### Records to process
>>>>>

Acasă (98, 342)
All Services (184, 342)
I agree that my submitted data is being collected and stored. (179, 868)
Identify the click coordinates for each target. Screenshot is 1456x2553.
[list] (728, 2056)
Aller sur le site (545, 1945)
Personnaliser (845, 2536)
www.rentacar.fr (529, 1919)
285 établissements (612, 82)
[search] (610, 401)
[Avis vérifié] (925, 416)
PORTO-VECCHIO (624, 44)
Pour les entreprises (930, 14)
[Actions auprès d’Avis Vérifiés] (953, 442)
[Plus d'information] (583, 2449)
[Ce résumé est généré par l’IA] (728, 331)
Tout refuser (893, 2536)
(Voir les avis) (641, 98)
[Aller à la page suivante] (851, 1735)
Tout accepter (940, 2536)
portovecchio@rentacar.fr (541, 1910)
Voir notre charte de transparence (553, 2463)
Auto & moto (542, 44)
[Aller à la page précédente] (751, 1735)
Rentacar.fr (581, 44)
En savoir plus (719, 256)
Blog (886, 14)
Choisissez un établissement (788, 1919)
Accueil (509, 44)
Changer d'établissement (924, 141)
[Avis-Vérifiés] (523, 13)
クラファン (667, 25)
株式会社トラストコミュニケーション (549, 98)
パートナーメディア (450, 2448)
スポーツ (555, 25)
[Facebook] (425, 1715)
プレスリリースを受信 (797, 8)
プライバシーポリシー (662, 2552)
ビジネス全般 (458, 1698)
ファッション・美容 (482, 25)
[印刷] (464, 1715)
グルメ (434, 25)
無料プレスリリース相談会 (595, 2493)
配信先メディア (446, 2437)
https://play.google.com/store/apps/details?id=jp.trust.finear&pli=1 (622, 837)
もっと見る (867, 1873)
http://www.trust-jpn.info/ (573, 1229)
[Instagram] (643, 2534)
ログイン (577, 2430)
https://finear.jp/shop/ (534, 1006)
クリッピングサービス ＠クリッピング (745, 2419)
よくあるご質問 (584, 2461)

<<<<<

### About this exercise
Give the exact lines, and only those, from the line containing "Aller sur le site (545, 1945)" through the line containing "スポーツ (555, 25)" in the entries above.

### Answer
Aller sur le site (545, 1945)
Personnaliser (845, 2536)
www.rentacar.fr (529, 1919)
285 établissements (612, 82)
[search] (610, 401)
[Avis vérifié] (925, 416)
PORTO-VECCHIO (624, 44)
Pour les entreprises (930, 14)
[Actions auprès d’Avis Vérifiés] (953, 442)
[Plus d'information] (583, 2449)
[Ce résumé est généré par l’IA] (728, 331)
Tout refuser (893, 2536)
(Voir les avis) (641, 98)
[Aller à la page suivante] (851, 1735)
Tout accepter (940, 2536)
portovecchio@rentacar.fr (541, 1910)
Voir notre charte de transparence (553, 2463)
Auto & moto (542, 44)
[Aller à la page précédente] (751, 1735)
Rentacar.fr (581, 44)
En savoir plus (719, 256)
Blog (886, 14)
Choisissez un établissement (788, 1919)
Accueil (509, 44)
Changer d'établissement (924, 141)
[Avis-Vérifiés] (523, 13)
クラファン (667, 25)
株式会社トラストコミュニケーション (549, 98)
パートナーメディア (450, 2448)
スポーツ (555, 25)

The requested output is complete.